そんな中、田久保氏は8月16日にSNSにこう投稿し、物議を醸した。
〈今回の騒動の全容がやっと見えてきました。事実関係に基づいてその目的を明らかにしてきます〉
市長を追及する百条委員会の委員でもある四宮和彦市議のもとに、ある人物から「公開質問状」が届いたのは、その2日後のこと。
「差出人のY氏は市内に住む男性。もともと東京都内の大手企業でWebマーケティングなどの仕事をしていたといい、2020年に伊東に移住した。23年の市議選に出馬し、田久保氏とネットで合同演説会を行うなど共闘していたが、彼は落選。公開質問状を提出したことは自身のホームページで告知している」(市議会関係者)

質問状の内容は、8月13日の百条委での四宮市議の発言について。
田久保氏は市長選で、新図書館建設計画の中止を公約に当選した。これに関し、質問状では四宮氏が「入札は中止したが、その計画は残っている」「次の市長で考えるしかない」と発言したとされ、「重大な問題」だと記された。前出の記者の解説。

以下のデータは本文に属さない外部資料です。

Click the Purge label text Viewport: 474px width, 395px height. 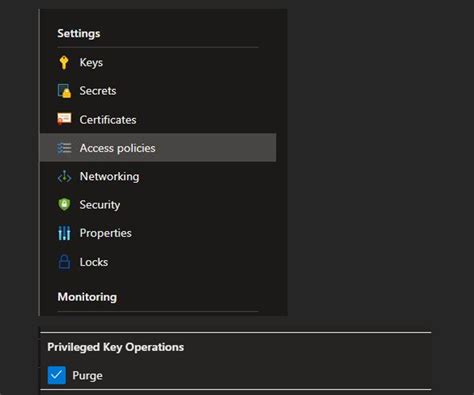87,376
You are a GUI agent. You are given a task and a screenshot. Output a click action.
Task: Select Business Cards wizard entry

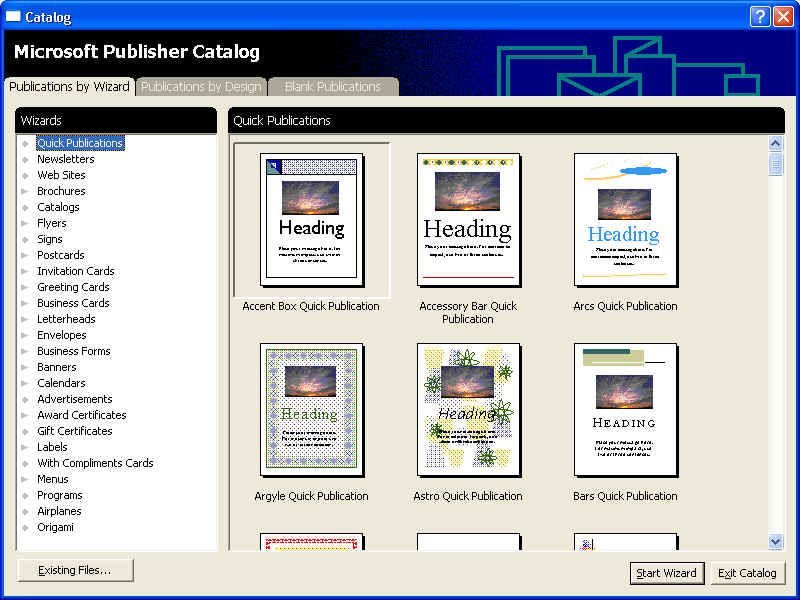[73, 303]
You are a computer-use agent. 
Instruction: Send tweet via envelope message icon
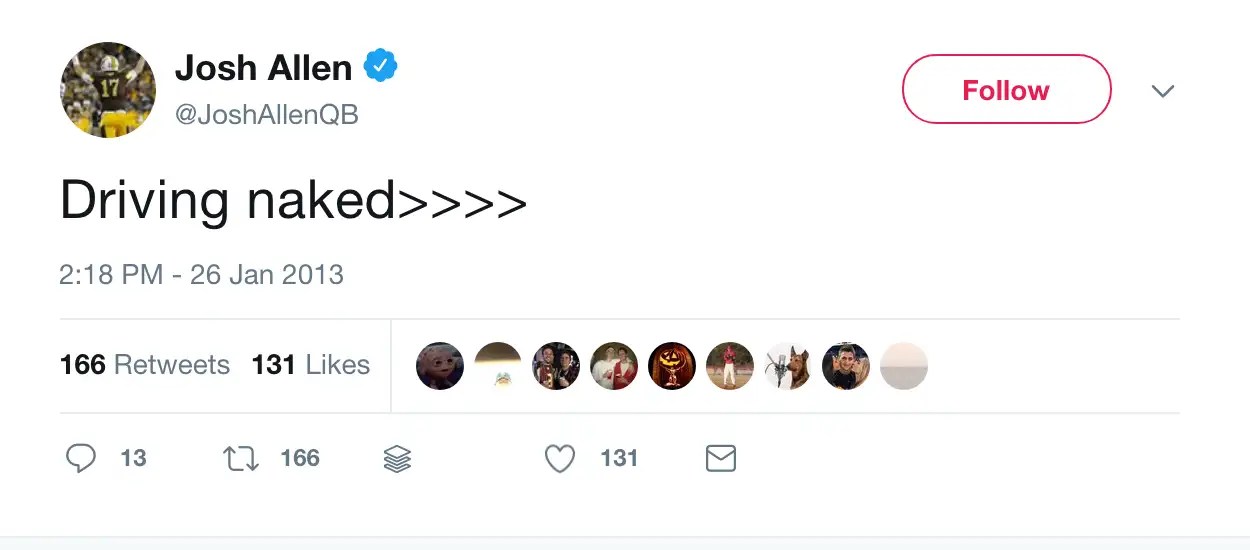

「田久保氏周辺ではこの百条委の後に四宮氏が『田久保を下ろして新図書館建設を進めよう』と声をあげ、それに自民党の委員たちが『そうだ!そうだ!』と拍手していた、と囁かれているそうです。つまり、一連の騒動は新図書館建設賛成派によって仕組まれたものだという“陰謀論”を主張しているのです。

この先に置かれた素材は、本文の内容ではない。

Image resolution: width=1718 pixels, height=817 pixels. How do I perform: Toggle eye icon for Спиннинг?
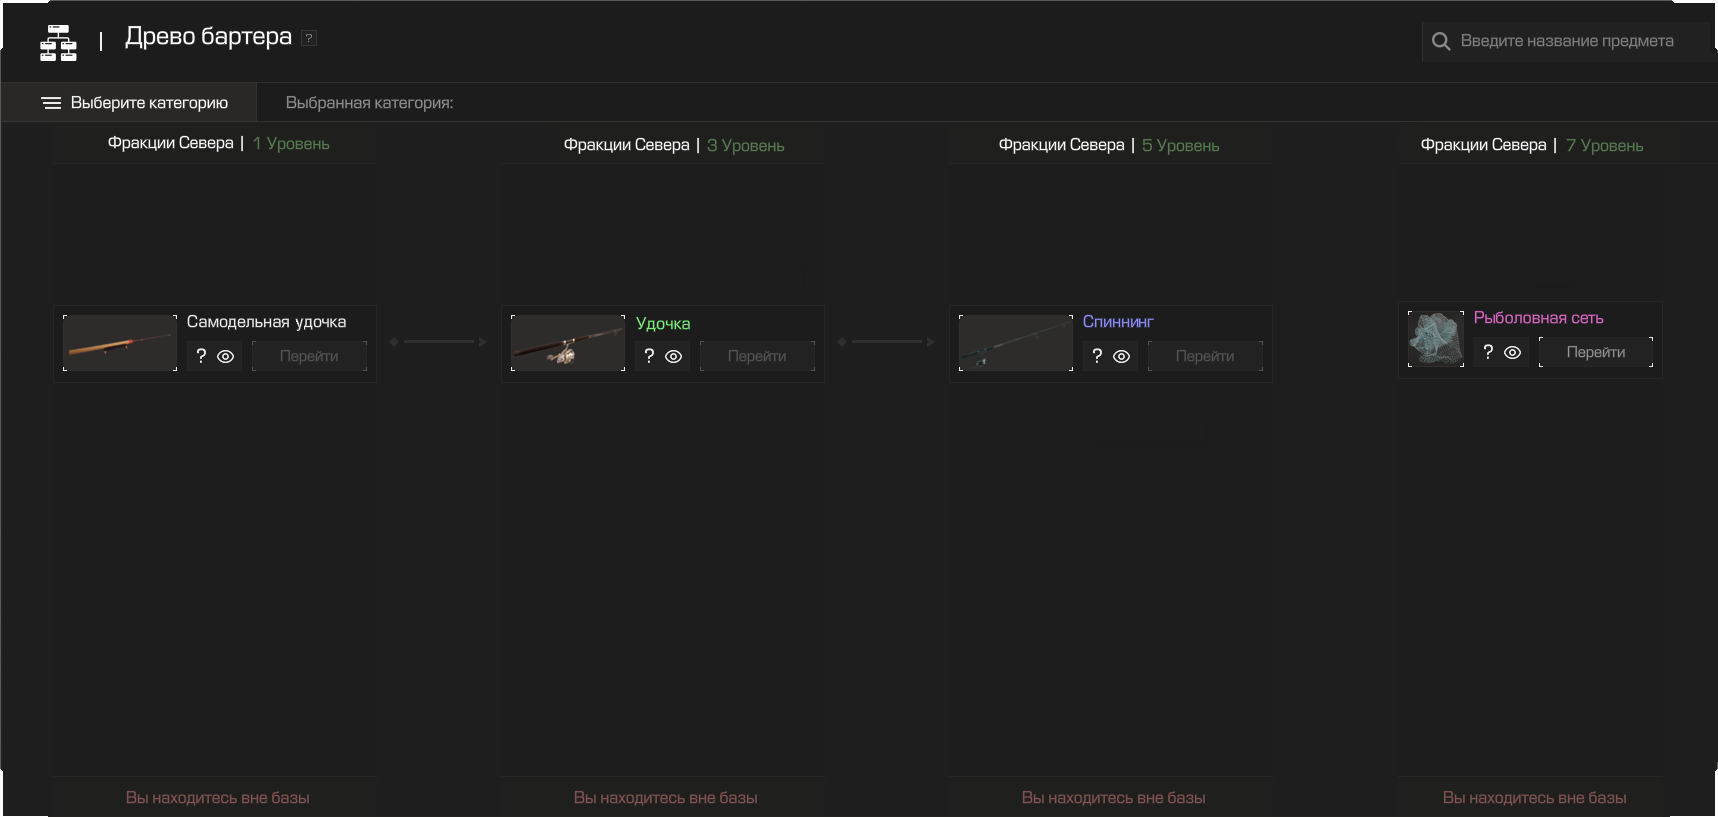coord(1122,356)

実際、田久保氏自身も一部メディアに『一連の騒動は、私が就任後に入札を停止した新図書館建設を復活させるために起きていた疑いが濃くなりました』と語っている」
だが、糾弾された四宮氏はこう反論する。
「『計画は残っている』というのは休憩時間の雑談の中での非公式な発言です。Yさんは傍聴席におり、周囲には『発言を録音した』と話しているそうですが、百条委は録音禁止。『田久保を下ろして……』というやりとりは事実無根です」

Y氏に質問状を送ると次のように回答があった。
「(公開質問状の四宮氏の発言は)私としては休憩中という認識はなく、百条委の進行中になされたものと認識しております。(録音の有無は)私は各委員会および百条委の傍聴時には毎回、ノートに大量の議事録メモを取っております」
湯煙の先に伊東の明るい未来はまだ見えない。